## Data listing
┌────────
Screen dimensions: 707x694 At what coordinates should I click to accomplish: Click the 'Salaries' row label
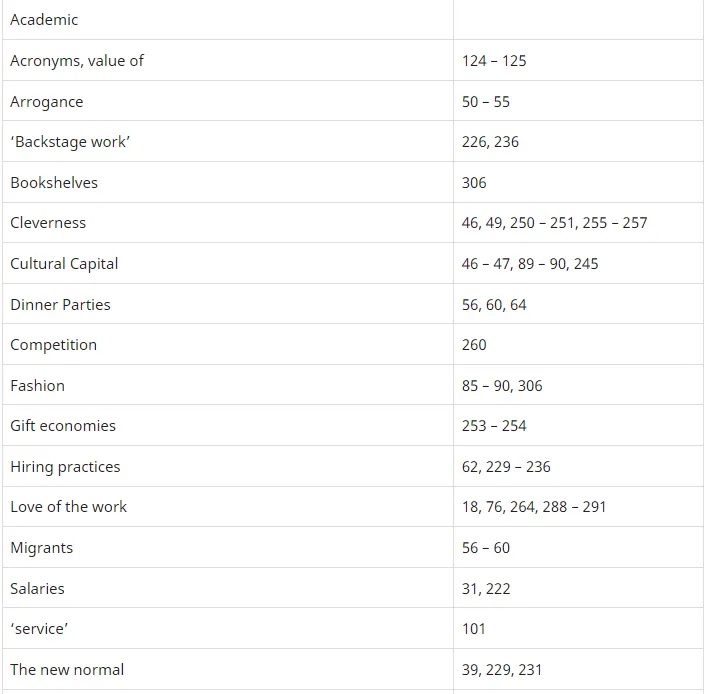(x=37, y=589)
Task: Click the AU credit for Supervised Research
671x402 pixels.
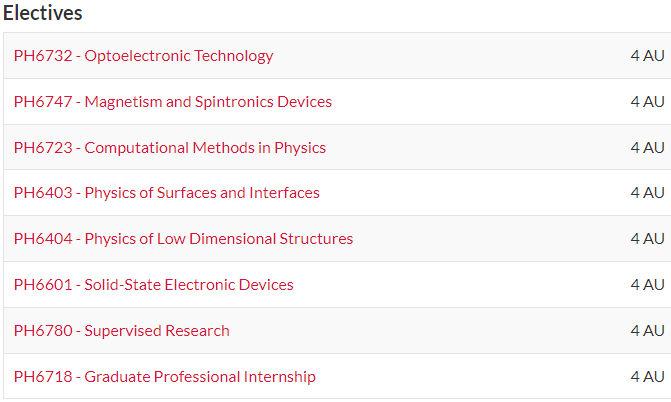Action: coord(647,331)
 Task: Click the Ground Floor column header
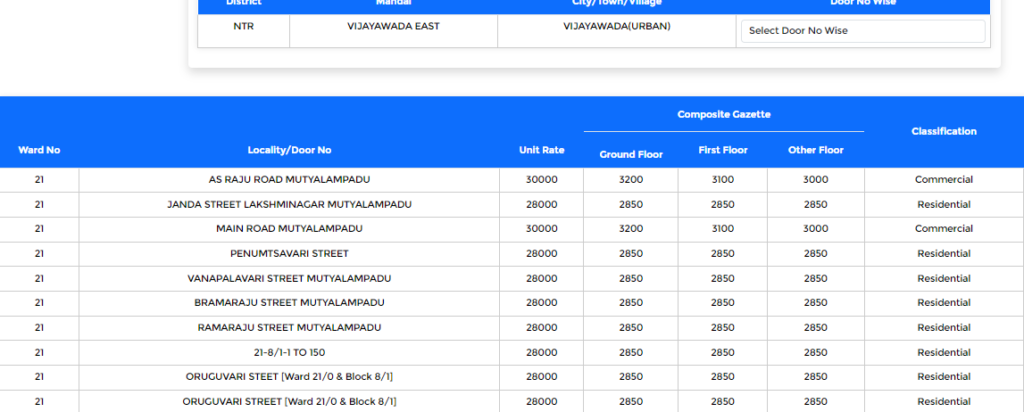pyautogui.click(x=630, y=152)
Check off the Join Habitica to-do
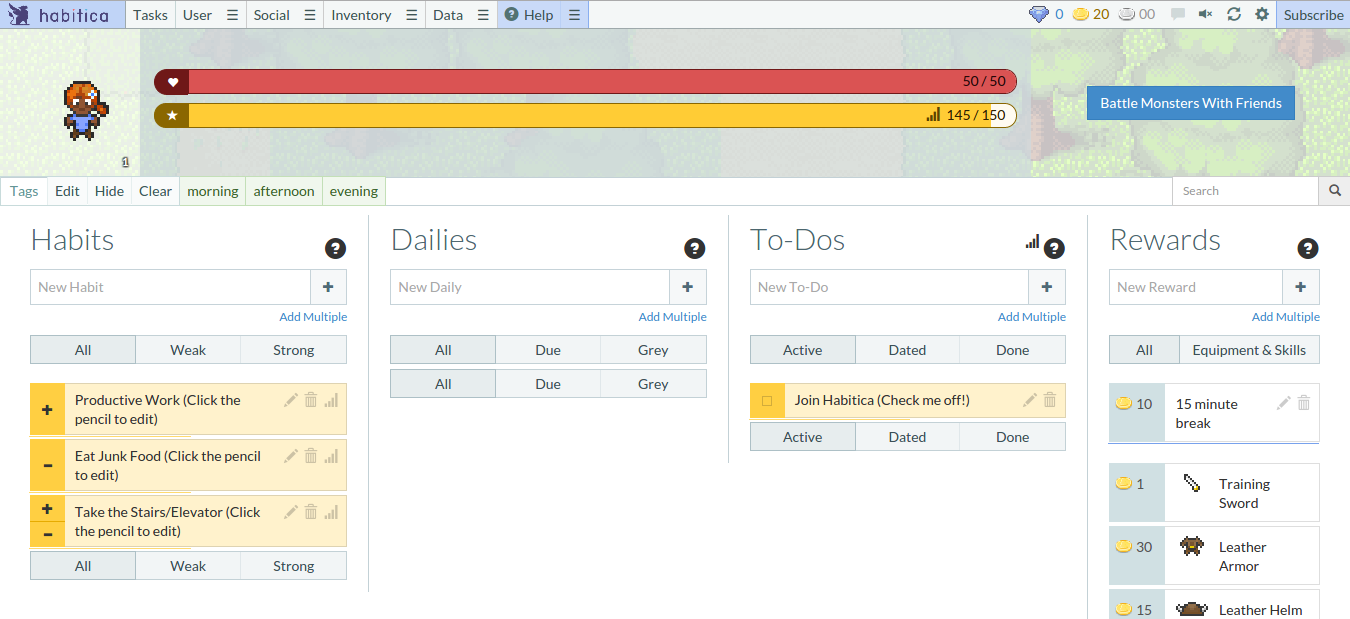The height and width of the screenshot is (619, 1350). (767, 401)
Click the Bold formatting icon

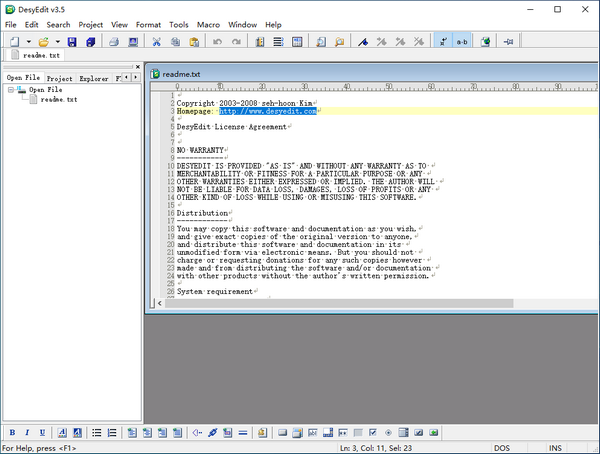(11, 432)
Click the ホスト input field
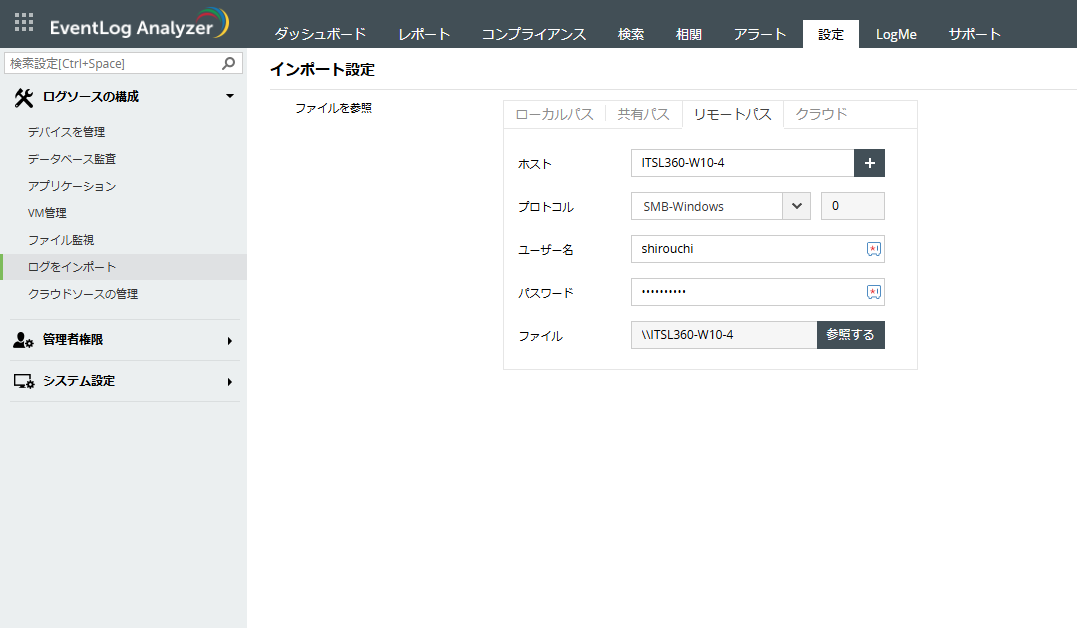Image resolution: width=1077 pixels, height=628 pixels. tap(742, 163)
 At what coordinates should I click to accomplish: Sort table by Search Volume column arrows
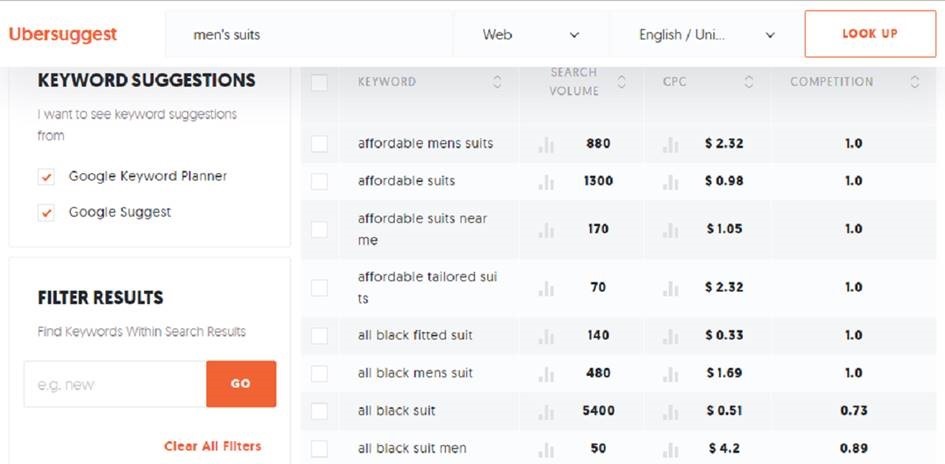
└────────
## Task to carry out
The entire listing above, minus its pictures, should be copied out exactly.

## Solution for this problem
Screen dimensions: 707x694 At what coordinates should I click to accomplish: Click the 'Salaries' row label
(x=37, y=589)
Task: Click the AU credit for Supervised Research
671x402 pixels.
Action: coord(647,331)
 Task: Click the Ground Floor column header
pyautogui.click(x=630, y=152)
Check off the Join Habitica to-do
The height and width of the screenshot is (619, 1350). (767, 401)
Click the Bold formatting icon

(11, 432)
Click the ホスト input field
Image resolution: width=1077 pixels, height=628 pixels. tap(742, 163)
 At what coordinates should I click to accomplish: Sort table by Search Volume column arrows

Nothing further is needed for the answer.